Noch sichert die Personalausstattung einen halbwegs geregeltes Schulleben, aber mit dem Ende des Schuljahres laufen einige Verträge aus, die im letzten Jahr nur mit einem Jahr Laufzeit geschlossen worden waren. Diese LehrerInnen zum Teil in ersten Klassen eingesetzt – und niemand weiß, wie die Klassen weitergeführt werden können.

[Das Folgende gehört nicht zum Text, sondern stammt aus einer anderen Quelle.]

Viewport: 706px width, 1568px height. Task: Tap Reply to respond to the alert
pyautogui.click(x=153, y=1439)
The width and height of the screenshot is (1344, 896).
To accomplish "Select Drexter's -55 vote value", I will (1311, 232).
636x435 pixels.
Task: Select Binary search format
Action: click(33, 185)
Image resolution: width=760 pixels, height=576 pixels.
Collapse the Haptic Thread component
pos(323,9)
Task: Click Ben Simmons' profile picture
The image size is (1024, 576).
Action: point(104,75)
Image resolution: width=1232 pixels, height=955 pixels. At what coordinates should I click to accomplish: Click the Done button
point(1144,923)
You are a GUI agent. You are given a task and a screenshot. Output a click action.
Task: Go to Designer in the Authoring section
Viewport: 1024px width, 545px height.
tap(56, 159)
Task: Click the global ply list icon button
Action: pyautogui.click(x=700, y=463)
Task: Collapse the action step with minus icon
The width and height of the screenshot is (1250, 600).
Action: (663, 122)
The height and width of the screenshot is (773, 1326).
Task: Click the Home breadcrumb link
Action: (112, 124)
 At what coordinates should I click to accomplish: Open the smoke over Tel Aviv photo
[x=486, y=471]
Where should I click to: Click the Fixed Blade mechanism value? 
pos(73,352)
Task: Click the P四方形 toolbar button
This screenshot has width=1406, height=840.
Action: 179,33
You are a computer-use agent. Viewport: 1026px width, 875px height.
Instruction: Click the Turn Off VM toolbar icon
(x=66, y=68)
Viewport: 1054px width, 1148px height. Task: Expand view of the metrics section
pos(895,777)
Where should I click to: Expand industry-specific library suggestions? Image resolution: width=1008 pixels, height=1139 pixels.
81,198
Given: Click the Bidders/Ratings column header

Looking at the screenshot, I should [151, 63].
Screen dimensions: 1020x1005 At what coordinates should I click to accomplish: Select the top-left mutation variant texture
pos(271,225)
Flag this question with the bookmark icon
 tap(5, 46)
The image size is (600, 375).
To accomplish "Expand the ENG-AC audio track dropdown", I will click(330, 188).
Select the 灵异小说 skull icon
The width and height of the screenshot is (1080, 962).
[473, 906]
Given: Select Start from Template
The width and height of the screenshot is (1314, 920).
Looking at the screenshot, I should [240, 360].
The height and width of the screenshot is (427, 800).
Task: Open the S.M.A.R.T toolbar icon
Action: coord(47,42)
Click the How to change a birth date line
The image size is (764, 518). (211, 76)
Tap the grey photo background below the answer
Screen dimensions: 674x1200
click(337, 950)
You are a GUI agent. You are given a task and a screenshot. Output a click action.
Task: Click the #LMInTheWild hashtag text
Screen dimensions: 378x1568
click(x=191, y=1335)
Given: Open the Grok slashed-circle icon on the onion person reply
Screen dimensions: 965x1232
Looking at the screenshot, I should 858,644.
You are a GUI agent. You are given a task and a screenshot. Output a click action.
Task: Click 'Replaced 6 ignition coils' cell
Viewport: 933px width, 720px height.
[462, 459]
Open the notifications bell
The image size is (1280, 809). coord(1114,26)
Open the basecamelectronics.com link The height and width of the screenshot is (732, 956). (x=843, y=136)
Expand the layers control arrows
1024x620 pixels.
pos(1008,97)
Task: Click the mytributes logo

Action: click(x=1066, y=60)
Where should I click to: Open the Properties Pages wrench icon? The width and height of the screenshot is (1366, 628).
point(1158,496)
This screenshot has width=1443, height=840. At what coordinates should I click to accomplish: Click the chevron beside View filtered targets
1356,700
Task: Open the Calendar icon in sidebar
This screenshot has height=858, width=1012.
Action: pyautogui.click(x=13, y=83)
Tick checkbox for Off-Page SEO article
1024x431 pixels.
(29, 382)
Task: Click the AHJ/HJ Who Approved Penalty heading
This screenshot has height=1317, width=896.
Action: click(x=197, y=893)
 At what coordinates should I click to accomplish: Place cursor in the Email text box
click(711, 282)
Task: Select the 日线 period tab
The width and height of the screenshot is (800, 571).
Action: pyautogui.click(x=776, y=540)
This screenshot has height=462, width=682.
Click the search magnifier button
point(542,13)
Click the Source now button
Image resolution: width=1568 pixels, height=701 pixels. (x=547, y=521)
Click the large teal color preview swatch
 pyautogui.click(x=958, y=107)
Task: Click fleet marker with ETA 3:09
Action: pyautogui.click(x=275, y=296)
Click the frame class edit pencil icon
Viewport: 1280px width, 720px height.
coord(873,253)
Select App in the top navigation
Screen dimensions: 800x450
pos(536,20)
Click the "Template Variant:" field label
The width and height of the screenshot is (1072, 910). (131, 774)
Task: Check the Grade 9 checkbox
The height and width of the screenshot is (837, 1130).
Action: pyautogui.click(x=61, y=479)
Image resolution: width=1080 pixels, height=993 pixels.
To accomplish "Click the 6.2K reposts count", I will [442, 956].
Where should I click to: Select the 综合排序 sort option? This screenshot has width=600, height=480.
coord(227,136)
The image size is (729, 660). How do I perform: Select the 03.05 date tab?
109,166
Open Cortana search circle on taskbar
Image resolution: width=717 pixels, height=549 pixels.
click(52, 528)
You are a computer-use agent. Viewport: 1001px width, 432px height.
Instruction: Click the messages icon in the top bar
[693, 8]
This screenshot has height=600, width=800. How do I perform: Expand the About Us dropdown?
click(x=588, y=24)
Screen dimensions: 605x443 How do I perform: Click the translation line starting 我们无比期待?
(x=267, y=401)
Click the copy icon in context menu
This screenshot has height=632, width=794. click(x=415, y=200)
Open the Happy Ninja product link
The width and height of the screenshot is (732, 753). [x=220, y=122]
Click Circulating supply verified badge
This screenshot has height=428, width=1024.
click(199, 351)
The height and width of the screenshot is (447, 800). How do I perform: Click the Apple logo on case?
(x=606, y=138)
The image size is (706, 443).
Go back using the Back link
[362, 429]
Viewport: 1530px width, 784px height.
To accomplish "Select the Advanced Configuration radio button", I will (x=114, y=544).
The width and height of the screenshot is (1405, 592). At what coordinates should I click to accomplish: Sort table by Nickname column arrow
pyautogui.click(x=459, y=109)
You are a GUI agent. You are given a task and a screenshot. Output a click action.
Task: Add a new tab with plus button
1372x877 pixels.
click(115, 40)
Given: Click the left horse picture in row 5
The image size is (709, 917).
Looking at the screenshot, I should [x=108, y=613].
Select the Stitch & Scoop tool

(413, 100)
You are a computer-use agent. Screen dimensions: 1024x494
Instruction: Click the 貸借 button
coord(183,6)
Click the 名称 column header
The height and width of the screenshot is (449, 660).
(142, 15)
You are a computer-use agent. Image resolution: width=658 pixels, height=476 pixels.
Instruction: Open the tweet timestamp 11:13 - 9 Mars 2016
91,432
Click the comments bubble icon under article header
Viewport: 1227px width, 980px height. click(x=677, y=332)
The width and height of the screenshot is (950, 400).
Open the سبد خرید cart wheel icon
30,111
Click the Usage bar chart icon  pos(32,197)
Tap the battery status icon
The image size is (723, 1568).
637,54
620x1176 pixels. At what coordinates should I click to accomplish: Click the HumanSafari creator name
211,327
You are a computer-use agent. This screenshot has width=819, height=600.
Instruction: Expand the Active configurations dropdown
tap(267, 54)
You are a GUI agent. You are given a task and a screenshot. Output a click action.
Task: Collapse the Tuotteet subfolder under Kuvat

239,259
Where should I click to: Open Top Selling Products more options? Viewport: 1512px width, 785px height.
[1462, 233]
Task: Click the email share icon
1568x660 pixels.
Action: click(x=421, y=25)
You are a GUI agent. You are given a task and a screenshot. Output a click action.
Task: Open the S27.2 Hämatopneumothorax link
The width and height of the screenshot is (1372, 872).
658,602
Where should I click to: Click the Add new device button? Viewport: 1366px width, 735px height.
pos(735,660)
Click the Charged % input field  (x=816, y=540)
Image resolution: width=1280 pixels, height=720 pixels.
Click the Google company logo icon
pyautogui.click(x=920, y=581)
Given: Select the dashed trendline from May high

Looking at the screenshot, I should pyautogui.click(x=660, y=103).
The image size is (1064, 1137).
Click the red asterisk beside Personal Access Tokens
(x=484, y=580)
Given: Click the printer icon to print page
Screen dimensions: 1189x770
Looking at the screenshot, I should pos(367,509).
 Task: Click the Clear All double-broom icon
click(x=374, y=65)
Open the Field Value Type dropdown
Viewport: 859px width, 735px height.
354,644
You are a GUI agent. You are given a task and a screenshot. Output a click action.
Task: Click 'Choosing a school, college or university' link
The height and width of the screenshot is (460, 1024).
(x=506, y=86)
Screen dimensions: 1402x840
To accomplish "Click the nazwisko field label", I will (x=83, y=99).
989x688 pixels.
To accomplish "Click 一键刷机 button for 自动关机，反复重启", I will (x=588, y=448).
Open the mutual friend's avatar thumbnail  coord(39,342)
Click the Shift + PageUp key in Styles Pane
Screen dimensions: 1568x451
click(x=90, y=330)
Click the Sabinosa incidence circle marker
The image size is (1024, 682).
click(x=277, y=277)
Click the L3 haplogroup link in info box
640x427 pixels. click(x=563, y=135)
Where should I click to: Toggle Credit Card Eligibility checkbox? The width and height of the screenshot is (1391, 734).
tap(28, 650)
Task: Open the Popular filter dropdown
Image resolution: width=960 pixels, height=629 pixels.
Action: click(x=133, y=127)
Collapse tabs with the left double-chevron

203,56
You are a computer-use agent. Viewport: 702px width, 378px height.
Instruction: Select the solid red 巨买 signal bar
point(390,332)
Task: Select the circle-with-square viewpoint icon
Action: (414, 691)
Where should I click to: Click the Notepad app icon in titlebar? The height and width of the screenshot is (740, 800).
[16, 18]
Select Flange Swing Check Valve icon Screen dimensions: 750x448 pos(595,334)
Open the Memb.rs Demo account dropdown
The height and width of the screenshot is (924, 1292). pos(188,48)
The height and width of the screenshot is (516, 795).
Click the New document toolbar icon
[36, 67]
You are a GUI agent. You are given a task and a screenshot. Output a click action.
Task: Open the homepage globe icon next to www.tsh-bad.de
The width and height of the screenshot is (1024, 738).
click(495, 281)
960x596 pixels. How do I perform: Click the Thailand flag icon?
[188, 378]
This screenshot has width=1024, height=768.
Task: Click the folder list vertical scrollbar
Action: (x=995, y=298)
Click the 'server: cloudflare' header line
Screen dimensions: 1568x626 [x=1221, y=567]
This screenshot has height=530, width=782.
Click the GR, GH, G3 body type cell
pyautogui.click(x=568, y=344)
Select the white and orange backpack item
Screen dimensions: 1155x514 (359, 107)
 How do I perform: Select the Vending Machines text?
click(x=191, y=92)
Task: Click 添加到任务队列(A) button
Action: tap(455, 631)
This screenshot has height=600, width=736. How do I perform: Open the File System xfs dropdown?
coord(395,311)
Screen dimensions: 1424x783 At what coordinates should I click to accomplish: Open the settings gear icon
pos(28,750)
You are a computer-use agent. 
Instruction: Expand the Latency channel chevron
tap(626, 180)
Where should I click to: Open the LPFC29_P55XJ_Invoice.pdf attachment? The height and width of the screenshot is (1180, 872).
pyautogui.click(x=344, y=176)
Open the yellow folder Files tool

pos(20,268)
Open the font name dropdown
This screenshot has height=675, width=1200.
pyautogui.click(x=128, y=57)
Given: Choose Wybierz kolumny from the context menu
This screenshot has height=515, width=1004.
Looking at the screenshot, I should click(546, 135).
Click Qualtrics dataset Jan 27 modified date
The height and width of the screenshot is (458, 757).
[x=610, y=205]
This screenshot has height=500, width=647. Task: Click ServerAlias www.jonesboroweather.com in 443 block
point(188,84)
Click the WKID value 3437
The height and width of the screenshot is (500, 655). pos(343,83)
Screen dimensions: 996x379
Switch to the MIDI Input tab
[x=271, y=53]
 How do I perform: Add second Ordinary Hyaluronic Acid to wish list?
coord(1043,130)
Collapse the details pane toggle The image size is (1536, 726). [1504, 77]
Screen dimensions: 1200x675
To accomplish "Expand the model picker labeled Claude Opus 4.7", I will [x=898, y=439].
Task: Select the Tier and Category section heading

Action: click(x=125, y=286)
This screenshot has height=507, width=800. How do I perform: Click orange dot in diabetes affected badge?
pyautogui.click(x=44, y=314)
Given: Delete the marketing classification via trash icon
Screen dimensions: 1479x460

Noch dramatischer ist allerdings die Lage bei der Betreuung der Problemfälle. Ursprünglich war geplant, die „Sonderbedarfe“ der Schulen ganz einzustampfen. Das hätte den Osten besonders hart getroffen. Über diese Sonderbedarfe sollen zum Beispiel SchülerInnen gefördert werden, die nicht Deutsch als Muttersprache gelernt haben. Das sind beispielsweise an der Grundschule Pfälzer Weg rund zwei Drittel, davon jeweils zur Hälfte Ausländer- und Aussiedlerkinder. Die Sonderbedarfe werden nun nicht angetastet, dafür werden flächendeckend die „Grundbedarfe“ um drei Prozent gekürzt. Doch auch damit fallen Fördermaßnahmen flach. Wenn sich an den Sparbeschlüssen nichts ändert, dann steht beispielsweise für die Kinder aus der Schule Düsseldorfer Straße die Betreuung nach dem Unterricht auf der Kippe, sagt Lizzie Most-Werbeck. „Die es am nötigsten haben, läßt man allein“, ärgert sich Gaby Nickel.

Die Reaktionen der Bildungsbehörde auf den Protest sind eher ernüchternd. Daß sich an den Kürzungen der Grundversorgung etwas ändert, das sei unwahrscheinlich, sagte gestern eine Sprecherin der Bildungssenatorin Bringfriede Kahrs. „Aber unser erklärtes Ziel ist es, die Stellen zu entfristen.“ Die Senatorin selbst ließ mitteilen, daß die Grundschulen in der vergangenen Jahren noch „verhältnismäßig gut weggekommnen“ seien. J.G.